Lista de tarefas:
- 1) No trecho fornecido, onde a rigidez da norma ocorre de fato?
- 2) As afirmações a seguir estão de acordo com o trecho fornecido? (a) O aparato estatal, a princípio, diz representar uma vontade social. (b) A atualidade é descrita como lenta. (c) A solidez da norma é desafiada no cotidiano pelas práticas que as pessoas estabelecem. Responda sim ou não a cada uma, citando as palavras do trecho que decidem.

A normatização ou, para os efeitos deste artigo, o Direito tem um caráter normativo e, conseqüentemente, formador de uma idéia ou conceito sólido e delimitado. Apreende-se uma determinada idéia ou relação e retira-se dela um modelo que deve ser reforçado pelo aparato estatal, que a principio diz-se representar uma vontade social, isto é, um valor, um anseio, uma vontade manifestada por toda a sociedade através de seus representantes nos poderes constituintes do Estado. Entretanto, como a atualidade é extremamente veloz, ao tempo em que algo se cristaliza e entra em operação, já existe um movimento que empurra essa norma para a fluidificação e para a mudança. Na realidade, a rigidez ocorre apenas na letra da norma publicada, mas tem a sua solidez desafiada na vida cotidiana pelas práticas que as pessoas estabelecem nas suas relações.

Informações fornecidas:
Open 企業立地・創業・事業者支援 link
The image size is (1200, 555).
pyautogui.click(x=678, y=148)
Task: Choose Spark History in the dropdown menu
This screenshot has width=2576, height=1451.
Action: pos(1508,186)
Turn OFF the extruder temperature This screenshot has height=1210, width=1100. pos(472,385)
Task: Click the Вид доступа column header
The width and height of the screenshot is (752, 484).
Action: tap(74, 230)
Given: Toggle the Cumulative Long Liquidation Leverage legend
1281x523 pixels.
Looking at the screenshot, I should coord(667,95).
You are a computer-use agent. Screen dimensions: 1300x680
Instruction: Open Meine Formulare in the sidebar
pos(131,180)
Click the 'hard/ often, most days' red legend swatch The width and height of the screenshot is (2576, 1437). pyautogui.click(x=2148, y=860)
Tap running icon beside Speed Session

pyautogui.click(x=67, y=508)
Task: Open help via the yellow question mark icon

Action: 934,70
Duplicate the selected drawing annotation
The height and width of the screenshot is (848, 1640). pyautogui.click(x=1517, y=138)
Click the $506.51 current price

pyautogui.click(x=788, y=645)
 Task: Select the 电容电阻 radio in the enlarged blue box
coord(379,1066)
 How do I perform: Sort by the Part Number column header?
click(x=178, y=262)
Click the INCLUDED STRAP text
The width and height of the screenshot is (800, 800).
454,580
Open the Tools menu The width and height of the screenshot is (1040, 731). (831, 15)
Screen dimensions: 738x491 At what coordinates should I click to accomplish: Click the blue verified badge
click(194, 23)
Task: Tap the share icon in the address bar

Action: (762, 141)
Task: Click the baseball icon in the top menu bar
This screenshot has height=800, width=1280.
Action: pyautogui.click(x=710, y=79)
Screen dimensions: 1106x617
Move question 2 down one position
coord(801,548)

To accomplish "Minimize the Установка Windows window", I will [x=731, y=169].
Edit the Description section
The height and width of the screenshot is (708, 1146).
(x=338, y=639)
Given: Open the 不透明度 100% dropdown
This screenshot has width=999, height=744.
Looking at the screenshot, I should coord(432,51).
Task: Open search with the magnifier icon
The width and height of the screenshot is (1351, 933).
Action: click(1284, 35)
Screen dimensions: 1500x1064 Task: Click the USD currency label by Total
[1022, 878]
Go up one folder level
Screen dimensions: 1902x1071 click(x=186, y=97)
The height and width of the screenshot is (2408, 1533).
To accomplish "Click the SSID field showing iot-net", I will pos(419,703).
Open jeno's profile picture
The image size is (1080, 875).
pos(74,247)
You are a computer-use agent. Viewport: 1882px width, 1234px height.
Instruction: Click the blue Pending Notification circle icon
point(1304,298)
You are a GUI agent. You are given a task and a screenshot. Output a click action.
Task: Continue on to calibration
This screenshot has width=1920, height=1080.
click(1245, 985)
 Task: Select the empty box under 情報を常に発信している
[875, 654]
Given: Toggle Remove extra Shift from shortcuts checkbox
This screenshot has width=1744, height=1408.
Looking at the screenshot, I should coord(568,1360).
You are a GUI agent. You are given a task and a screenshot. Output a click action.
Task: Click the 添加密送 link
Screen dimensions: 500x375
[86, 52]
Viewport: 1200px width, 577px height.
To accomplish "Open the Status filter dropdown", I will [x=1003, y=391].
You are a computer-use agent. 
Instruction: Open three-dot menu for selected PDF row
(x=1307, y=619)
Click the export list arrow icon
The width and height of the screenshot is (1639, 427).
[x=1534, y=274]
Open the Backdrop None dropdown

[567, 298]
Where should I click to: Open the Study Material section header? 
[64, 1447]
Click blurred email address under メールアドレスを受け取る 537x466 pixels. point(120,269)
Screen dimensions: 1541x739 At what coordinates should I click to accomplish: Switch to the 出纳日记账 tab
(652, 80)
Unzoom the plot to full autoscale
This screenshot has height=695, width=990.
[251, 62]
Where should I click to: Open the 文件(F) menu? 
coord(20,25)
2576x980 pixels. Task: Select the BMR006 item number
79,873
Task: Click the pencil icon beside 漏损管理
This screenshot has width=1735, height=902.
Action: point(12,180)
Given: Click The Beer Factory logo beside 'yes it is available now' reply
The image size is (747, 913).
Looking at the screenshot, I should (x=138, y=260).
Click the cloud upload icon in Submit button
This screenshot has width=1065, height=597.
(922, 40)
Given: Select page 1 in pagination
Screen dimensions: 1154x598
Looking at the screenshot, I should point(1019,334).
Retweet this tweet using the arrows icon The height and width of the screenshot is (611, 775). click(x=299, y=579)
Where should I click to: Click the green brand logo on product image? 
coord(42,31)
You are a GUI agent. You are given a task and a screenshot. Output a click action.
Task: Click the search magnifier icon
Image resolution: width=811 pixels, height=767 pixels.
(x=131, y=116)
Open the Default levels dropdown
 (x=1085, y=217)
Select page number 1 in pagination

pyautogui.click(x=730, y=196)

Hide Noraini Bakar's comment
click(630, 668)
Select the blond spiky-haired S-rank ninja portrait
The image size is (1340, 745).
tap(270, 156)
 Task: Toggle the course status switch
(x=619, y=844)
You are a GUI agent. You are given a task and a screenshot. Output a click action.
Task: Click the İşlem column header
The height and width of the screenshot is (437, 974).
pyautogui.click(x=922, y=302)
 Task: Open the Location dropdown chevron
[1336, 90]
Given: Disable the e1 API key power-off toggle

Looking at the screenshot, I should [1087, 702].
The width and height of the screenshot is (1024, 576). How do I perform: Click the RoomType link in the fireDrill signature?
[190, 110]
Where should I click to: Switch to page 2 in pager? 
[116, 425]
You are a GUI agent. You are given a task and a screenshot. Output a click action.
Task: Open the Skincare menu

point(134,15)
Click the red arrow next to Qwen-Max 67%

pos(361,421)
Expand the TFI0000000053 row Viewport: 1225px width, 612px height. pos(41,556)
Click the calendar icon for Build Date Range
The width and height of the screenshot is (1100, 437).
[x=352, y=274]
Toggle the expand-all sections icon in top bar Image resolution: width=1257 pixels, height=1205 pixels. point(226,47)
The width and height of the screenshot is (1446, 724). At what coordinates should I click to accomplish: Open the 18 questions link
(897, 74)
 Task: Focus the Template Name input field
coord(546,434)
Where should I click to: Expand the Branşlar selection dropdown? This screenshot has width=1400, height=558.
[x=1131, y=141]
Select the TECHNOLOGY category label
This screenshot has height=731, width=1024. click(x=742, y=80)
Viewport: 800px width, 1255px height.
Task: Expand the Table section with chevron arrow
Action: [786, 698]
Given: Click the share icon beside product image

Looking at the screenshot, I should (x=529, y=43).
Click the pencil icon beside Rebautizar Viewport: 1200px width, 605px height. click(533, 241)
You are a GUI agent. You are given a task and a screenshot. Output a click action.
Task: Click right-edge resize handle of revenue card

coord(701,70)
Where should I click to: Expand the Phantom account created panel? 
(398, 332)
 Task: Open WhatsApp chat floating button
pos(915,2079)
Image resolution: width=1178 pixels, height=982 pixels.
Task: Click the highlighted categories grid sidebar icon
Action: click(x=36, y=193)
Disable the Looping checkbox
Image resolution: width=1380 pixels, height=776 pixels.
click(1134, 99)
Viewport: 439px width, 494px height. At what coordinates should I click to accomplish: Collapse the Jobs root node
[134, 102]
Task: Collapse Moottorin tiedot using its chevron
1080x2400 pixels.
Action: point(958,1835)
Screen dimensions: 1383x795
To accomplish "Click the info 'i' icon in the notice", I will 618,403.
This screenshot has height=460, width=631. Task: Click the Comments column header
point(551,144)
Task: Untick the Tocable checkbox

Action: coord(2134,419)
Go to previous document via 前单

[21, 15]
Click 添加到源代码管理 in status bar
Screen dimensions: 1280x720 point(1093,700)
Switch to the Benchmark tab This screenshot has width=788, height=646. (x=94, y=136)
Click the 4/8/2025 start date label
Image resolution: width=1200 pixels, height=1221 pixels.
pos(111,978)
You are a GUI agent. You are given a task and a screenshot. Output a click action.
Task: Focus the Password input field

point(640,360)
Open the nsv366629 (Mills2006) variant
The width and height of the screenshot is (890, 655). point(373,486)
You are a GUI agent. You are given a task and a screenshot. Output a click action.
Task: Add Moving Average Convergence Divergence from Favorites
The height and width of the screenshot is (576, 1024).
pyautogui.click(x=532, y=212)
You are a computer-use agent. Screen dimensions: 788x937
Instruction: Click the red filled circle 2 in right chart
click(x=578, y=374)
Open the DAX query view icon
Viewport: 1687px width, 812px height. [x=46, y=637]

Respostas:
- 1) Apenas na letra da norma publicada.

- 2)
(a) Sim: "que a principio diz-se representar uma vontade social".
(b) Não: "como a atualidade é extremamente veloz".
(c) Sim: "tem a sua solidez desafiada na vida cotidiana pelas práticas que as pessoas estabelecem nas suas relações".